Venga, perdóname la maldad. Además, hay gente mucho más dura, como los doce escritores catalanes que firman el libro
Odio Barcelona, un ataque frontal contra la ciudad de los turistas, los erasmus y las hordas de modernos. La reseña de la obra y su
MySpace desprenden un corrosivo desprecio hacia "la mejor tienda del mundo".

Curiosamente, hace unos pocos meses leía en
una revista un reportaje de
Javier Pérez Andújar sobre la Barcelona perdida, la Barcelona preolímpica que -dice- era más pesimista y
underground, pero también menos aséptica. Nunca tan lujosa, pero al parecer con un orgullo de clase obrera que no sobrevivió a
Cobi. ¿Nostalgia de tiempos peores? ¿Piensan los Barceloneses que perdieron su alma a cambio de convertirse en "la millor botiga del món"?

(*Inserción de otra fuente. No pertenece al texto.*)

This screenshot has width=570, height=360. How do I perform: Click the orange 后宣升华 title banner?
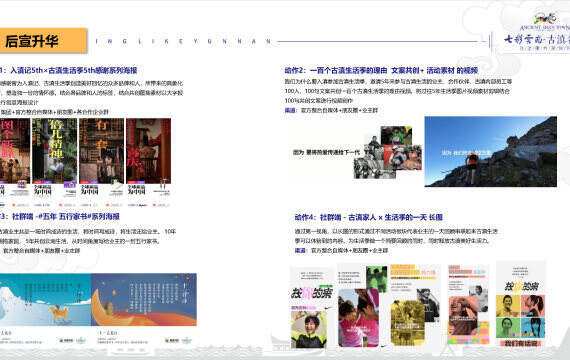[43, 40]
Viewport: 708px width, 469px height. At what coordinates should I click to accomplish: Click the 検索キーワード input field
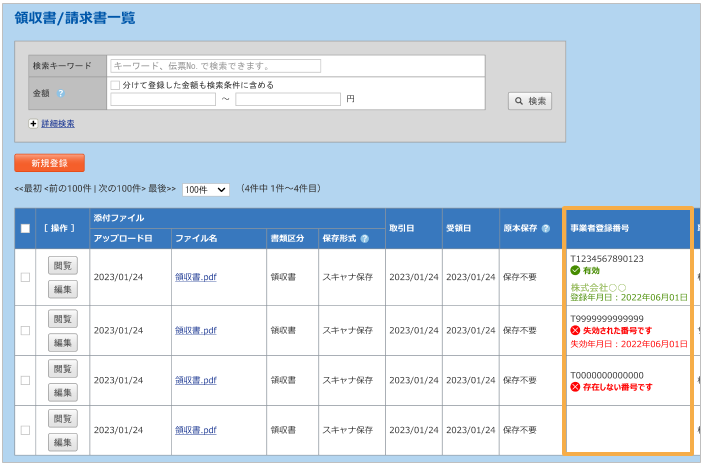[215, 66]
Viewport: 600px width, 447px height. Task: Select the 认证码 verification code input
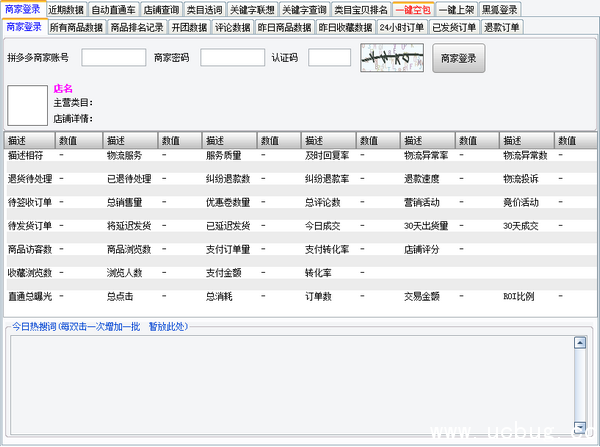(x=329, y=59)
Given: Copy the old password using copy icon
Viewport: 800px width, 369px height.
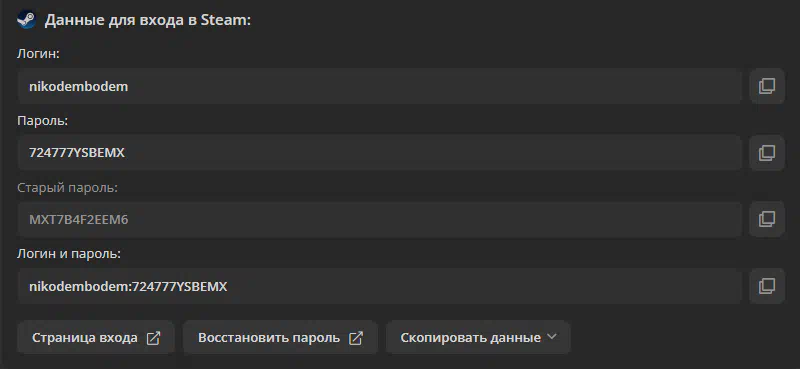Looking at the screenshot, I should pyautogui.click(x=767, y=219).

Yo, como comprenderás, no puedo tener esa nostalgia ni el rencor reivindicativo de
Odio Barcelona. Mi visión, al final, se parecerá más a la de Woody Allen, y supongo que por eso su película me dejó una sonrisa. Somos, como tantos, visitantes ocasionales a quienes de pronto les apetece volver y tormarse una
Moritz en esa terraza del Raval.
Y más ahora, que Vicky y Cristina esperan.